Filesystems

Overview

The basic definition of a filesystem was discussed in the filesystems section of Understanding UNIX Concepts. In this section, we will go into more detail about the different types of filesystems encountered on a UNIX system, and the utilities used to create, mount, and maintain filesystems.

Physical Filesystems

Storage space on a computer usually resides on several devices. This encompasses several different types of media, including hard drives, CD-ROM drives, and floppy drives. Each of these devices has a distinct physical filesystem associated with it. There are numerous types of physical filesystems found under UNIX, including:

ufs: The standard UNIX File System
bffs: The Berkeley Fat Fast File System, an improvement over the original UNIX filesystem
nfs: The Network File System, an abstraction for accessing devices over networks.
msdosfs: The filesystem used by MS-DOS; usually available on UNIX variants running on IBM-PC compatible computers
cd9660: The ISO-9660 filesystem for CD-ROM drives.

The types of filesystems available vary from operating system to operating system, and cover a wide variety of devices and media.

The UNIX File System (Logical Filesystems)
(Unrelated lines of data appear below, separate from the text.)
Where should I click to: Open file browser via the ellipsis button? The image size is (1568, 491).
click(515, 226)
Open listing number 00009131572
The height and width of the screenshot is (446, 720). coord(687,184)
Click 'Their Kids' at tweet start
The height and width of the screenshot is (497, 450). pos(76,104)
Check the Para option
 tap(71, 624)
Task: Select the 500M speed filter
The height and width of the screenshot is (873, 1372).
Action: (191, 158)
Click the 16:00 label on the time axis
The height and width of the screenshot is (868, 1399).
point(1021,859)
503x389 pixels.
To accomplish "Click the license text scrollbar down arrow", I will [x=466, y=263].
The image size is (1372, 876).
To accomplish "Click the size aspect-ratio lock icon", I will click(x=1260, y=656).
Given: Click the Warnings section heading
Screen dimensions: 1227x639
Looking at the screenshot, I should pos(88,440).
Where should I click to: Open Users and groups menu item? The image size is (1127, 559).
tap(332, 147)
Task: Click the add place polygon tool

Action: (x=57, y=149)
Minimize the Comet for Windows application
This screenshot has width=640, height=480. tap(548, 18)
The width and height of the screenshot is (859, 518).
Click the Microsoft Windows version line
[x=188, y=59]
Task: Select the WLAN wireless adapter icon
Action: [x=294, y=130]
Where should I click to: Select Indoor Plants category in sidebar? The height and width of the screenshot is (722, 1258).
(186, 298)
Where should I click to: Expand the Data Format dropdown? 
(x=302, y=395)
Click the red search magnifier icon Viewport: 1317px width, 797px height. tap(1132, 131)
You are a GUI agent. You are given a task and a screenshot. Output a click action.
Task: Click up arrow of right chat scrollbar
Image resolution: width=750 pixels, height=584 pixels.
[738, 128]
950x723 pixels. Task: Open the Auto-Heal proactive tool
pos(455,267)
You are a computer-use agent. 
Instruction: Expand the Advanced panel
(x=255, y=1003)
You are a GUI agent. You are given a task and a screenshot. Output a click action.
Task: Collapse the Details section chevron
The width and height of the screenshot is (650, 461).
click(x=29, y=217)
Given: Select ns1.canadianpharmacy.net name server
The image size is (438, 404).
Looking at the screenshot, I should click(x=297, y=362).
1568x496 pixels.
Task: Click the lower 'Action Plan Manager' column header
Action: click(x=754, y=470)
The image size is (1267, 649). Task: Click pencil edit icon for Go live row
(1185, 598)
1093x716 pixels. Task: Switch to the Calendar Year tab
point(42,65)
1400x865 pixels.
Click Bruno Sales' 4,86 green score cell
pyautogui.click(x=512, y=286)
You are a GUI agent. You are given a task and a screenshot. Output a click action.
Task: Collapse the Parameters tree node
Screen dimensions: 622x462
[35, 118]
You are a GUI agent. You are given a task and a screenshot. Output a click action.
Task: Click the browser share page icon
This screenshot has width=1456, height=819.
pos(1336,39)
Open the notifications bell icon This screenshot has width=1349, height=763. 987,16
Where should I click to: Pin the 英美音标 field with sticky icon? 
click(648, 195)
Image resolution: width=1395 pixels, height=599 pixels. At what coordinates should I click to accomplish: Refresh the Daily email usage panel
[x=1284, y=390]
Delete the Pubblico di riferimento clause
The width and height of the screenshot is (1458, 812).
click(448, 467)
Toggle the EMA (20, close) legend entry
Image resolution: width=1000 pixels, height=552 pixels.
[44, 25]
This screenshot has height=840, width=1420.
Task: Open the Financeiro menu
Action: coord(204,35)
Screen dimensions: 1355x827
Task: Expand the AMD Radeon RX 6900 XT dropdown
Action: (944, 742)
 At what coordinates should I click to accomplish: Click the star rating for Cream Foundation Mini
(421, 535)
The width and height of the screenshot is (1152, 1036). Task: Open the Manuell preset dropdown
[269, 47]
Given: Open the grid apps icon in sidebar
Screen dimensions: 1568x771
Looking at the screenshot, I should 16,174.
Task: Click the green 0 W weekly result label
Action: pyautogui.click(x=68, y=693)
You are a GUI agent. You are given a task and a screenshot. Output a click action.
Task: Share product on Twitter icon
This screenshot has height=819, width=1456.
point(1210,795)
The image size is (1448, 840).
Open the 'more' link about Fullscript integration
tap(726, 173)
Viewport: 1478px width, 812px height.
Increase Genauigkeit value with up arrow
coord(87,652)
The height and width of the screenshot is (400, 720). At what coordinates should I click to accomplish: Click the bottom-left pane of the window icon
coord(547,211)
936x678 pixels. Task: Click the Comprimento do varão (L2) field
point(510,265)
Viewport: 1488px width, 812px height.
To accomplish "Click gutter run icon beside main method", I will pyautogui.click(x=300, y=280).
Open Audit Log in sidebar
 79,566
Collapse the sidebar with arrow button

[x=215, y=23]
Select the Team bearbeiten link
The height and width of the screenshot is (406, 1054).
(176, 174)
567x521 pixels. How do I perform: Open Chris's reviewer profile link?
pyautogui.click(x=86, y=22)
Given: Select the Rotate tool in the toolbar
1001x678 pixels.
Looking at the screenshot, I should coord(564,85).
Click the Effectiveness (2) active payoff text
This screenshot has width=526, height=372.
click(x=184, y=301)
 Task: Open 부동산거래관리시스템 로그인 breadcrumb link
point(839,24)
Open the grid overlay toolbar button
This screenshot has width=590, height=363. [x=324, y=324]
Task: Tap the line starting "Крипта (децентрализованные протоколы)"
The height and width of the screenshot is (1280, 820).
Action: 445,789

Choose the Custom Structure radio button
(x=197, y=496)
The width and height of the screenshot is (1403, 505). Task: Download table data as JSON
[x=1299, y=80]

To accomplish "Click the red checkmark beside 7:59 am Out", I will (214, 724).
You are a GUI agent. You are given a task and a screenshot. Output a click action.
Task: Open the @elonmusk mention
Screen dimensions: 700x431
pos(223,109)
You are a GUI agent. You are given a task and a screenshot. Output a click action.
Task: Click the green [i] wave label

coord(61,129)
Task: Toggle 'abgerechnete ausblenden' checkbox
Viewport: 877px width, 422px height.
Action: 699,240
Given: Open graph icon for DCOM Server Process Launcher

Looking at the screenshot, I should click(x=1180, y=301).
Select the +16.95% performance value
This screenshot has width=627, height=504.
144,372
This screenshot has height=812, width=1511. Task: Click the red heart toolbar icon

The UNIX kernel provides a standard interface to each of these filesystems. As far as the user is concerned, each physical filesystem is accessed using the same set of UNIX system calls. The aim is to provide as consistent an interface as possible. It is this consistency that allows the set of physical filesystems to be represented as a single directory hierarchy.

UNIX designates one filesystem as the root filesystem. This filesystem is mounted upon boot, and has its base at the top of the hierarchy. All paths beginning with '/' are relative to the root filesystem; therefore, '/' is at the base of the root filesystem. Other filesystems are attached to the existing hierarchy using the mount command. mount takes a filesystem and maps it to an existing directory in the file tree, called the mount point. Once a filesystem is mounted at a given mount point, the file tree of that filesystem is accessed as if it is contained in the directory serving as the mount point.

Mount points are typically empty directories, though not necessarily so; if a directory serving as a mount point contains anything, the contents will be inaccessible while the new filesystem is mounted there.

A filesystem may be mounted anywhere in the directory tree; it does not necessarily have to be mounted on the root filesystem. For example, it is possible (and very common) to have filesystem A mounted at a mount point on the root filesystem, and filesystem B mounted at a mount point contained in filesystem A.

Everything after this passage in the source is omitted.